Supplied records: Begin

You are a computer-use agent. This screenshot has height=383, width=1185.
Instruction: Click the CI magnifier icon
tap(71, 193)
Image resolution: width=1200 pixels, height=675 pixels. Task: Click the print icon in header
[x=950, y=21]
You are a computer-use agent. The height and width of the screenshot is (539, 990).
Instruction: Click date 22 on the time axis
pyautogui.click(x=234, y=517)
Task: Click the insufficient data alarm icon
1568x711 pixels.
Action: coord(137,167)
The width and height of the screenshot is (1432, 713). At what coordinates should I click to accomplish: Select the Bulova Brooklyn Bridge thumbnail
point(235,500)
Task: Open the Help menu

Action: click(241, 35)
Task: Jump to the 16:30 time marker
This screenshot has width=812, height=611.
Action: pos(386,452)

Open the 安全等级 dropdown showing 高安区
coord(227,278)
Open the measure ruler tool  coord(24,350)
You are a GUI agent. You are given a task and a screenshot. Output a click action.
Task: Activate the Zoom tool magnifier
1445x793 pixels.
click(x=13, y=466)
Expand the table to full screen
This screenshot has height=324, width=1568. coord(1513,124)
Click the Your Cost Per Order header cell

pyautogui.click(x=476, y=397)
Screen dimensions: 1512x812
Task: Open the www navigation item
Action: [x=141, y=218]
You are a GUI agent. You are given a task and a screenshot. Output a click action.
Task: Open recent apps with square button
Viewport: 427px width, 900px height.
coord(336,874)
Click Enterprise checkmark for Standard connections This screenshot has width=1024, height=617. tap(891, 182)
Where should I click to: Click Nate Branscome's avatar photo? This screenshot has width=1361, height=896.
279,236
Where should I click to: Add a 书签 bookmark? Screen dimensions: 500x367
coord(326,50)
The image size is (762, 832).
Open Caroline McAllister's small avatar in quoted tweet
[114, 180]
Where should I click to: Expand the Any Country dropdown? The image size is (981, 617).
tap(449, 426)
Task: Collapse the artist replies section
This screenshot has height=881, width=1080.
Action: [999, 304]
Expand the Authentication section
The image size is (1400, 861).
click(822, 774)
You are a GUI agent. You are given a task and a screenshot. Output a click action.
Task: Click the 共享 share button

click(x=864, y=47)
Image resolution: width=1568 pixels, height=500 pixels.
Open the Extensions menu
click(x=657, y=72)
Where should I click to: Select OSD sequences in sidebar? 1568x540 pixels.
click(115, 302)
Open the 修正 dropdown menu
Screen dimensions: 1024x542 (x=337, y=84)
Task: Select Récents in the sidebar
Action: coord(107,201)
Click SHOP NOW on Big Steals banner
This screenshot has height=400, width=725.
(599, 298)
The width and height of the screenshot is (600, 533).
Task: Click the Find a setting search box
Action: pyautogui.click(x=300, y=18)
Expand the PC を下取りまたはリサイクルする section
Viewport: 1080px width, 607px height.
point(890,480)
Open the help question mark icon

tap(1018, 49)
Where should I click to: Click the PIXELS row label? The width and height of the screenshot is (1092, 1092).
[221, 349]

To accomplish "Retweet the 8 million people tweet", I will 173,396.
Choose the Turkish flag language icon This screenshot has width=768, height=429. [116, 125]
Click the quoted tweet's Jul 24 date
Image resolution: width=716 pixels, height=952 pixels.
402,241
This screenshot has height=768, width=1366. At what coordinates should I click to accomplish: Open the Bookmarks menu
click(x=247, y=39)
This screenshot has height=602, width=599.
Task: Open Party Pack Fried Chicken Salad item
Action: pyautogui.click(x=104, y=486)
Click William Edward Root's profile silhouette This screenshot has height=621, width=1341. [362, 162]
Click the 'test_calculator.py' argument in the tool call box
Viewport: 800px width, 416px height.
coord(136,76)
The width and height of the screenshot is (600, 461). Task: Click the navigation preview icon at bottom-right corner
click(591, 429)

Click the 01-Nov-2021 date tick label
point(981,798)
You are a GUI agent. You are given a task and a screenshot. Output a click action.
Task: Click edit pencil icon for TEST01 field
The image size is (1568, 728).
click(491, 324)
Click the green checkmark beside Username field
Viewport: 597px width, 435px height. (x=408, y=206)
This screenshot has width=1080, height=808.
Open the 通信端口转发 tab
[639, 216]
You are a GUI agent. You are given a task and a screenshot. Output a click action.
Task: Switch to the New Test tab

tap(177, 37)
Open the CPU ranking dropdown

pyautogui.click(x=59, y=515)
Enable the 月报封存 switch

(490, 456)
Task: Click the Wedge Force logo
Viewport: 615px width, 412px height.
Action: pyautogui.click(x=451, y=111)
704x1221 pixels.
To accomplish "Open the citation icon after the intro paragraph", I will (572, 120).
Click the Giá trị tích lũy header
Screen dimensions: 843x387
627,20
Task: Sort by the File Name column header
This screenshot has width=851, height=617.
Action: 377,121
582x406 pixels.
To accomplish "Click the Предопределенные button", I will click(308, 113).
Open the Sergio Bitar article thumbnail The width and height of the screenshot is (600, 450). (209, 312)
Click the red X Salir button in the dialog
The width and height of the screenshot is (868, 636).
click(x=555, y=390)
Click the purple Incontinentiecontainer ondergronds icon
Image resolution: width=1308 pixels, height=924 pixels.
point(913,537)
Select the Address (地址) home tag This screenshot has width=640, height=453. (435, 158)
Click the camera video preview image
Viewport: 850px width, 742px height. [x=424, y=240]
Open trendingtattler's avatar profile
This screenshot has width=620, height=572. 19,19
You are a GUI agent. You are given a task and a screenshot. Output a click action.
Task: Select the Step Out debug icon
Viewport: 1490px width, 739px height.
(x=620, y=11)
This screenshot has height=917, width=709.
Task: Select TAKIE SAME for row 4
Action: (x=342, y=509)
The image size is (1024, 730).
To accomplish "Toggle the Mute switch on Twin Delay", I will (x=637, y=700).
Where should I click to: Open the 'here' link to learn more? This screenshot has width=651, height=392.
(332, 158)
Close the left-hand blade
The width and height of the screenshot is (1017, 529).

Supplied records: End

**Exercise details**
Every record shown above should be given back exactly.

**Written response**
You are a computer-use agent. This screenshot has height=383, width=1185.
Instruction: Click the CI magnifier icon
tap(71, 193)
Image resolution: width=1200 pixels, height=675 pixels. Task: Click the print icon in header
[x=950, y=21]
You are a computer-use agent. The height and width of the screenshot is (539, 990).
Instruction: Click date 22 on the time axis
pyautogui.click(x=234, y=517)
Task: Click the insufficient data alarm icon
1568x711 pixels.
Action: coord(137,167)
The width and height of the screenshot is (1432, 713). At what coordinates should I click to accomplish: Select the Bulova Brooklyn Bridge thumbnail
point(235,500)
Task: Open the Help menu

Action: click(241, 35)
Task: Jump to the 16:30 time marker
This screenshot has width=812, height=611.
Action: pos(386,452)

Open the 安全等级 dropdown showing 高安区
coord(227,278)
Open the measure ruler tool  coord(24,350)
You are a GUI agent. You are given a task and a screenshot. Output a click action.
Task: Activate the Zoom tool magnifier
1445x793 pixels.
click(x=13, y=466)
Expand the table to full screen
This screenshot has height=324, width=1568. coord(1513,124)
Click the Your Cost Per Order header cell

pyautogui.click(x=476, y=397)
Screen dimensions: 1512x812
Task: Open the www navigation item
Action: [x=141, y=218]
You are a GUI agent. You are given a task and a screenshot. Output a click action.
Task: Open recent apps with square button
Viewport: 427px width, 900px height.
coord(336,874)
Click Enterprise checkmark for Standard connections This screenshot has width=1024, height=617. tap(891, 182)
Where should I click to: Click Nate Branscome's avatar photo? This screenshot has width=1361, height=896.
279,236
Where should I click to: Add a 书签 bookmark? Screen dimensions: 500x367
coord(326,50)
The image size is (762, 832).
Open Caroline McAllister's small avatar in quoted tweet
[114, 180]
Where should I click to: Expand the Any Country dropdown? The image size is (981, 617).
tap(449, 426)
Task: Collapse the artist replies section
This screenshot has height=881, width=1080.
Action: [999, 304]
Expand the Authentication section
The image size is (1400, 861).
click(822, 774)
You are a GUI agent. You are given a task and a screenshot. Output a click action.
Task: Click the 共享 share button

click(x=864, y=47)
Image resolution: width=1568 pixels, height=500 pixels.
Open the Extensions menu
click(x=657, y=72)
Where should I click to: Select OSD sequences in sidebar? 1568x540 pixels.
click(115, 302)
Open the 修正 dropdown menu
Screen dimensions: 1024x542 (x=337, y=84)
Task: Select Récents in the sidebar
Action: coord(107,201)
Click SHOP NOW on Big Steals banner
This screenshot has height=400, width=725.
(599, 298)
The width and height of the screenshot is (600, 533).
Task: Click the Find a setting search box
Action: pyautogui.click(x=300, y=18)
Expand the PC を下取りまたはリサイクルする section
Viewport: 1080px width, 607px height.
point(890,480)
Open the help question mark icon

tap(1018, 49)
Where should I click to: Click the PIXELS row label? The width and height of the screenshot is (1092, 1092).
[221, 349]

To accomplish "Retweet the 8 million people tweet", I will 173,396.
Choose the Turkish flag language icon This screenshot has width=768, height=429. [116, 125]
Click the quoted tweet's Jul 24 date
Image resolution: width=716 pixels, height=952 pixels.
402,241
This screenshot has height=768, width=1366. At what coordinates should I click to accomplish: Open the Bookmarks menu
click(x=247, y=39)
This screenshot has height=602, width=599.
Task: Open Party Pack Fried Chicken Salad item
Action: pyautogui.click(x=104, y=486)
Click William Edward Root's profile silhouette This screenshot has height=621, width=1341. [362, 162]
Click the 'test_calculator.py' argument in the tool call box
Viewport: 800px width, 416px height.
coord(136,76)
The width and height of the screenshot is (600, 461). Task: Click the navigation preview icon at bottom-right corner
click(591, 429)

Click the 01-Nov-2021 date tick label
point(981,798)
You are a GUI agent. You are given a task and a screenshot. Output a click action.
Task: Click edit pencil icon for TEST01 field
The image size is (1568, 728).
click(491, 324)
Click the green checkmark beside Username field
Viewport: 597px width, 435px height. (x=408, y=206)
This screenshot has width=1080, height=808.
Open the 通信端口转发 tab
[639, 216]
You are a GUI agent. You are given a task and a screenshot. Output a click action.
Task: Switch to the New Test tab

tap(177, 37)
Open the CPU ranking dropdown

pyautogui.click(x=59, y=515)
Enable the 月报封存 switch

(490, 456)
Task: Click the Wedge Force logo
Viewport: 615px width, 412px height.
Action: pyautogui.click(x=451, y=111)
704x1221 pixels.
To accomplish "Open the citation icon after the intro paragraph", I will (572, 120).
Click the Giá trị tích lũy header
Screen dimensions: 843x387
627,20
Task: Sort by the File Name column header
This screenshot has width=851, height=617.
Action: 377,121
582x406 pixels.
To accomplish "Click the Предопределенные button", I will click(308, 113).
Open the Sergio Bitar article thumbnail The width and height of the screenshot is (600, 450). (209, 312)
Click the red X Salir button in the dialog
The width and height of the screenshot is (868, 636).
click(x=555, y=390)
Click the purple Incontinentiecontainer ondergronds icon
Image resolution: width=1308 pixels, height=924 pixels.
point(913,537)
Select the Address (地址) home tag This screenshot has width=640, height=453. (435, 158)
Click the camera video preview image
Viewport: 850px width, 742px height. [x=424, y=240]
Open trendingtattler's avatar profile
This screenshot has width=620, height=572. 19,19
You are a GUI agent. You are given a task and a screenshot. Output a click action.
Task: Select the Step Out debug icon
Viewport: 1490px width, 739px height.
(x=620, y=11)
This screenshot has height=917, width=709.
Task: Select TAKIE SAME for row 4
Action: (x=342, y=509)
The image size is (1024, 730).
To accomplish "Toggle the Mute switch on Twin Delay", I will (x=637, y=700).
Where should I click to: Open the 'here' link to learn more? This screenshot has width=651, height=392.
(332, 158)
Close the left-hand blade
The width and height of the screenshot is (1017, 529).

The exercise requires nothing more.